This filter was applied to Kinect’s color image stream for object detection. The color image frame from Kinect’s color stream is initially converted to a bitmap image format. This bitmap image is then passed to another method together with the selected color to run the color detection algorithm based on the filter just described. Once the specified color is detected, the biggest single object with the specific color is identified through an iterative algorithm that loops through all the objects inside the image and a rectangle is drawn around that object. The center of the rectangle is then calculated and a small circle is drawn as well for the user to identify the point of focus. The x- and y-coordinates of this point are used to identify the distance of the object from the Kinect sensor. The new image with the rectangle is converted to a bitmap source object in order to display on the screen. This same image is sent to the receiver after going through appropriate encoding algorithms.

Kinect sensor also has a depth stream that stores the distance data of each pixel on the camera’s field-of-view in a 16-bit array format of short integers. A zero value denotes that no data are available at the pixel, either because the object is too close or too far from the camera. The detectable range from the Kinect sensor is from 0.4 to 4.0 m. This depth information is stored in a specific location corresponding to each pixel’s coordinates in the depth image frame. For example, if x and y are the coordinate information of the specific pixel in an image frame, the corresponding depth information for that point will be stored at the location given by Equation 1:

[x + ywidth] ,          (1)

where width is the width of the depth frame.

= = = = = = =

Exercises to complete
1) Answer these questions using the text on Kinect object detection:
(a) What shape is drawn around the biggest single object of the specified color?
(b) What does a zero value in the depth stream indicate?
(c) What is the detectable range of the Kinect sensor?
2) Pick up the text on Kinect object detection from where it stops and continue it.
The material that comes next has no connection to the text on Kinect object detection.

Given records
= = = = = = =

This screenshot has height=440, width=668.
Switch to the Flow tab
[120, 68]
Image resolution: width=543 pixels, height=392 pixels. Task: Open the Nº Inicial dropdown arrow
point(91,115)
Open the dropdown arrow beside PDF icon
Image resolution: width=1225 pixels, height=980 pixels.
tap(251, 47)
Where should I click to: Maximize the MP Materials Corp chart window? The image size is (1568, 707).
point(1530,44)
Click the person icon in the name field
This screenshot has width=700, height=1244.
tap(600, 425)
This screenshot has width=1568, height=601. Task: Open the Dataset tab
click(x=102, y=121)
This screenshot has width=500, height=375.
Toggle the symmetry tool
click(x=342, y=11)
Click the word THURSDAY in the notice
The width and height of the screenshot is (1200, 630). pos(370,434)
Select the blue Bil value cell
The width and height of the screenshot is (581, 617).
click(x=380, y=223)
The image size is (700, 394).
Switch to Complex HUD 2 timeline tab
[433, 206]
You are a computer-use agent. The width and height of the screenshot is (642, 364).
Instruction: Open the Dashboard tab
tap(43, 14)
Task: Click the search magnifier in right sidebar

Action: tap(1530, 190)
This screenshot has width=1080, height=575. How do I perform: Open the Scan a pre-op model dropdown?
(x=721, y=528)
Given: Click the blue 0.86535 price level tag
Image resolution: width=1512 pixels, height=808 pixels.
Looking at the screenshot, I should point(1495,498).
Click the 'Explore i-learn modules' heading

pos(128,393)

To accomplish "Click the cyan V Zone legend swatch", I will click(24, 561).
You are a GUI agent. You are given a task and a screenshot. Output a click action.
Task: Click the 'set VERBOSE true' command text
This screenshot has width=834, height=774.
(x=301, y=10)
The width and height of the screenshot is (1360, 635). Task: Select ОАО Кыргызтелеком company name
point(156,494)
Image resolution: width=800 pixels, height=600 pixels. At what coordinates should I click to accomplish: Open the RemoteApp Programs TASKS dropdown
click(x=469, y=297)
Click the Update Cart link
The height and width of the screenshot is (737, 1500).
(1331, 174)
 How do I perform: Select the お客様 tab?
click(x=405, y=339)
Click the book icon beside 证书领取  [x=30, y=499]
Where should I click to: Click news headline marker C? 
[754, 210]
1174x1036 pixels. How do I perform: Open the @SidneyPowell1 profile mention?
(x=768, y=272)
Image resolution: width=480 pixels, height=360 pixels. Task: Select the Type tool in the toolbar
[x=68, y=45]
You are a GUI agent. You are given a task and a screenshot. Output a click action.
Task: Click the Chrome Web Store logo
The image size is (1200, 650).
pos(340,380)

= = = = = = =

Task-by-task answers
1)
(a) A rectangle.
(b) No data are available at that pixel, either because the object is too close to or too far from the camera.
(c) From 0.4 to 4.0 m.

2)
Out of the 16 bits used to represent the depth, only the last 13 are used to represent the distance. Therefore, this depth information can be converted to distance in millimeters by doing a right shift operation. Assuming Pi represents the 16-bit depth data at a particular pixel, the distance Di is calculated with Equation 2:

Di = Pi >> 3 ,           (2)

where >> denotes the logical right shift operation.

With use of Equations 1 and 2 and the coordinates of the center of object calculated by matching the depth image frame and the color frame, the distance of the colored object from the Kinect can be extracted. This information is later sent to the line graph using D3. This plot will have the detected depth in the y-axis and the data point number on the x-axis. By observing the graph, one can tell how far the object is located from the Kinect sensor.

Depth Extraction Based on Skeleton

The ability to extract and track the positions of the human body is another functionality of the Kinect. Other than the RGB image stream and the depth stream, the Kinect sensor also has a skeleton stream that can detect 20 joints of the skeleton, including the head, hip, knee, and ankle. In some telerehabilitation exercises where a full human skeleton has to be visible on screen, the skeleton stream from Kinect can be utilized to detect certain body positions and assess whether the patient is performing the exercise in the right way.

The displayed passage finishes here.